>>>

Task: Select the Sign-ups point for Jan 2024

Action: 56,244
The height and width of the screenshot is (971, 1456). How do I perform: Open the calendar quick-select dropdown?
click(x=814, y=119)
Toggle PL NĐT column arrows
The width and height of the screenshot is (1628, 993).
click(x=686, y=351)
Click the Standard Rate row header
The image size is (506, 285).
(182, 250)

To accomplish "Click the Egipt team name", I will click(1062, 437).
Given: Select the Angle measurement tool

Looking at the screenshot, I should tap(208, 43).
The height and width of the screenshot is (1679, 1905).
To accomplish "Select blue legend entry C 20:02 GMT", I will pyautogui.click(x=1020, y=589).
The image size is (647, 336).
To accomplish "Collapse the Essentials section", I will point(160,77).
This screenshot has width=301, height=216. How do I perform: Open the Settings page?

<<<

**Exercise brief**
Turn the data above into a numbered list with one entry per line, dropping the blank lines.

**Response to the exercise**
1. Task: Select the Sign-ups point for Jan 2024
2. Action: 56,244
3. The height and width of the screenshot is (971, 1456). How do I perform: Open the calendar quick-select dropdown?
4. click(x=814, y=119)
5. Toggle PL NĐT column arrows
6. The width and height of the screenshot is (1628, 993).
7. click(x=686, y=351)
8. Click the Standard Rate row header
9. The image size is (506, 285).
10. (182, 250)
11. To accomplish "Click the Egipt team name", I will click(1062, 437).
12. Given: Select the Angle measurement tool
13. Looking at the screenshot, I should tap(208, 43).
14. The height and width of the screenshot is (1679, 1905).
15. To accomplish "Select blue legend entry C 20:02 GMT", I will pyautogui.click(x=1020, y=589).
16. The image size is (647, 336).
17. To accomplish "Collapse the Essentials section", I will point(160,77).
18. This screenshot has width=301, height=216. How do I perform: Open the Settings page?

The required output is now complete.